Para N. Siegel
Frente al archipiélago Frioul, navegando en medio de unos parajes magnéticos y misteriosos, nuestro guía nombra de repente a Antoine de Saint-Exupéry a propósito de su desaparición, durante la Segunda Guerra Mundial. La noticia es bien conocida: en 1998, un marinero marsellés encontró, enredada en sus aparejos, una esclava de plata grabada con su nombre y el de su mujer Consuelo, un regalo de los editores de El Principito. El hallazgo sirvió para acotar la zona y pocos años después se recuperaron los restos de su avión, un Lightning P-38.
Esto ocurrió el 31 de julio de 1944. Saint-Exupéry tenía 44 años y se había comprometido a hacer un reconocimiento fotográfico para trazar los mapas del sur del país, previo al desembarco aliado en la Provenza. Al estallar la Segunda Guerra Mundial, exiliado en los EEUU, Antoine escribe, dibuja y da color a su obra más famosa: Le Petit Prince, una fantasía sobre su hermano menor, fallecido en la infancia, inspirada en un aterrizaje forzoso en el Sáhara. A los pocos meses, decide regresar a Europa para echar una mano a sus compatriotas con lo único que le permiten hacer en aquellos momentos: transportar material y correspondencia a bordo de aviones.
En una época, cada vez que me subía a un avión, como si fuera un santo protector, yo me encomendaba a Antoine de Saint-Exupéry. Pensaba: ojalá que pilotos y sobrecargo sean de la misma pasta que él. Además de la escritura, Saint-Exupéry dedicó su vida a la aviación, trabajando para el servicio de correos y siendo uno de los pioneros en realizar la línea París-Buenos Aires, una verdadera proeza en su época, semejante a la de Jean Gardner Batten, aviadora neozelandesa que en 1936 se convirtió en la primera mujer en viajar sola de Inglaterra a Nueva Zelanda. A Saint-Exupéry, además, su don de gentes le permitió hacer muchos amigos en África, incluso resolver rencillas y disputas diplomáticas entre ellos… A su oficio de piloto y al drama de los aviones que desaparecen, dedica novelas como Vuelo nocturno, Correo del Sur o Tierra de hombres.

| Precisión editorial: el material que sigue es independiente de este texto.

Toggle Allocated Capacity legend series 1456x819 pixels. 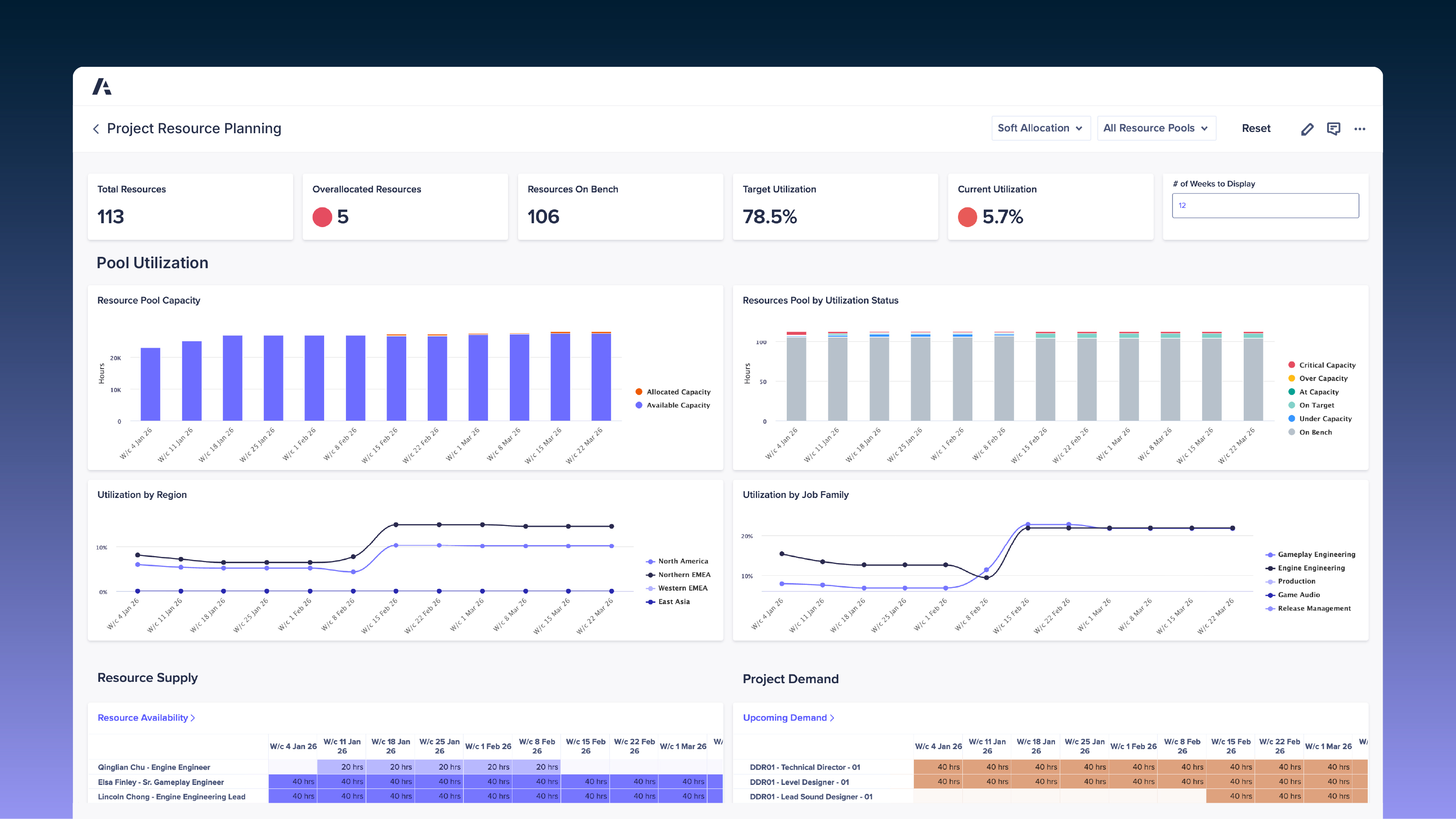pos(678,392)
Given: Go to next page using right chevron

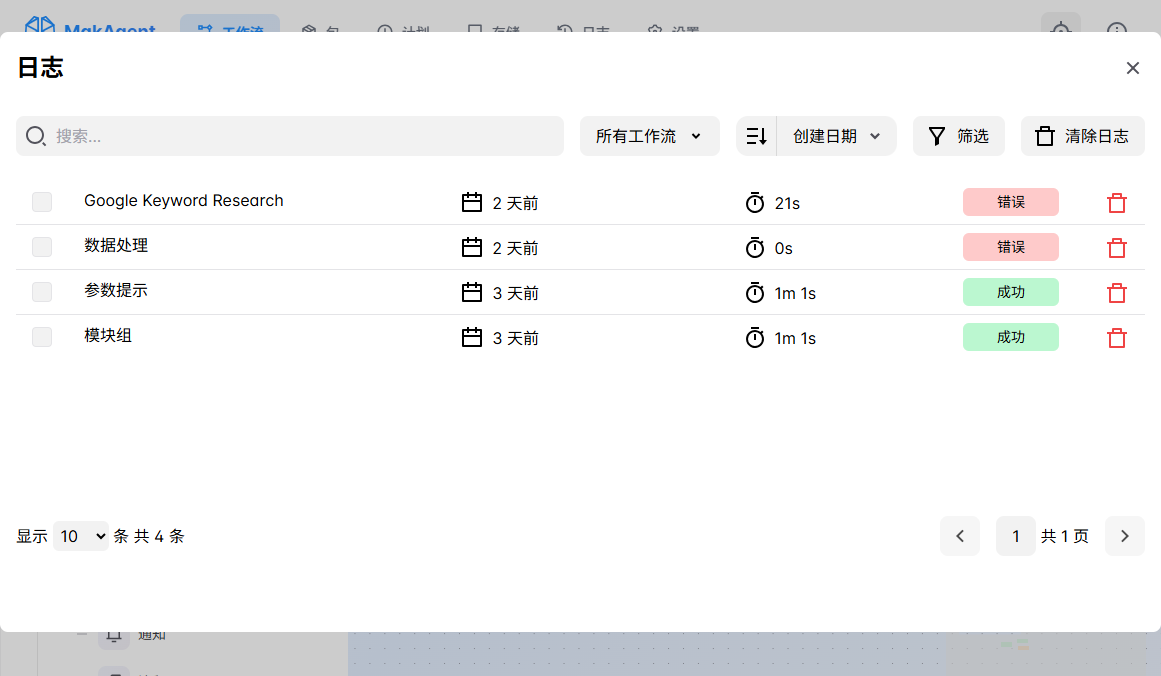Looking at the screenshot, I should coord(1124,536).
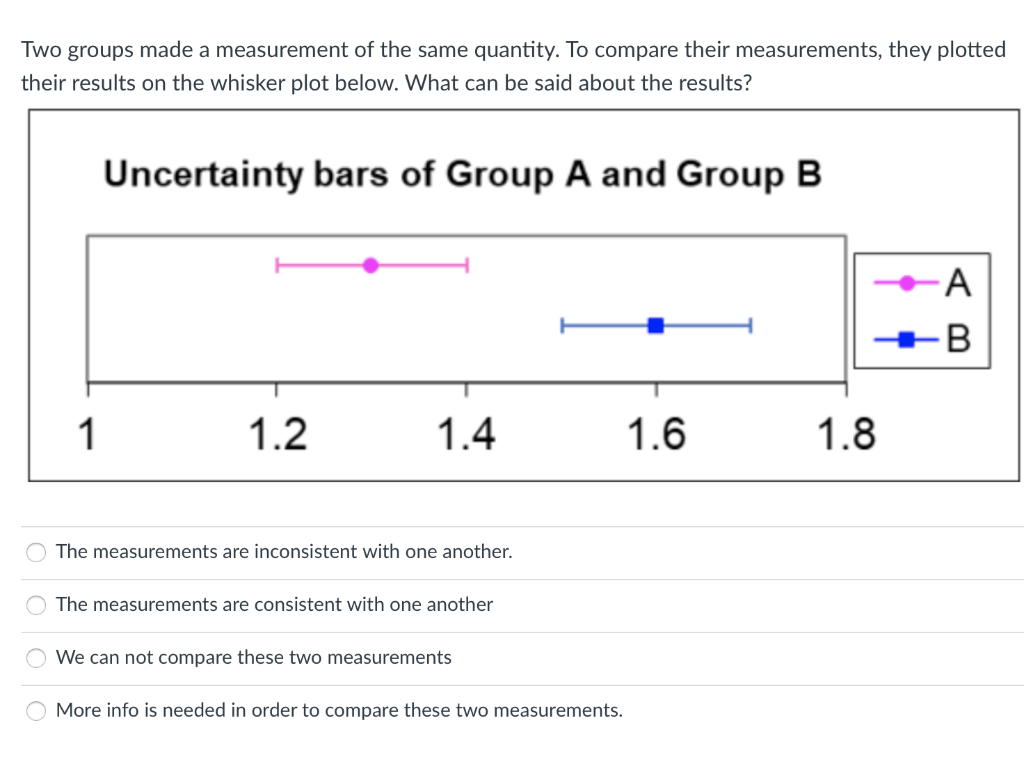Select 'The measurements are consistent with one another'
This screenshot has height=757, width=1024.
pos(36,605)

Llama la atención, sin embargo, lo poco que se habla de la influencia ejercida en su obra por su esposa Consuelo (de soltera Suncín-Sandoval), escritora también. Esta hija y heredera de ricos terratenientes de El Salvador, se educó entre San Francisco, México y Francia. Contrajo su primer matrimonio a los 19 años, que duró poco, con 22 años viaja a México a estudiar Periodismo. Más tarde se marcha a Francia con José Vasconcelos, allí se casa con el diplomático y escritor guatemalteco, Enrique Gómez Carrillo, un personaje digno de capítulo propio: periodista, calavera y académico, autor de más de ochenta libros, entre ellos Del Amor, del dolor y del vicio, Bohemia Sentimental y Almas y cerebros, que murió once meses después. Viuda y dueña de una gran fortuna, Consuelo se instala entonces en Buenos Aires, donde coincide con Saint-Exupéry. Se enamoraron perdidamente, tanto que al parecer les costaba llevar bien el día a día de su relación, marcada por las ausencias, las distancias y las infidelidades. Sin embargo, su matrimonio duró 15 años, hasta la muerte prematura de Saint-Exupéry. No tuvieron hijos y a su muerte, Consuelo legó todos sus bienes, que incluyen una novela autobiográfica y un montón de cartas a Antoine (cartas que nunca le envió), a su mayordomo y jardinero.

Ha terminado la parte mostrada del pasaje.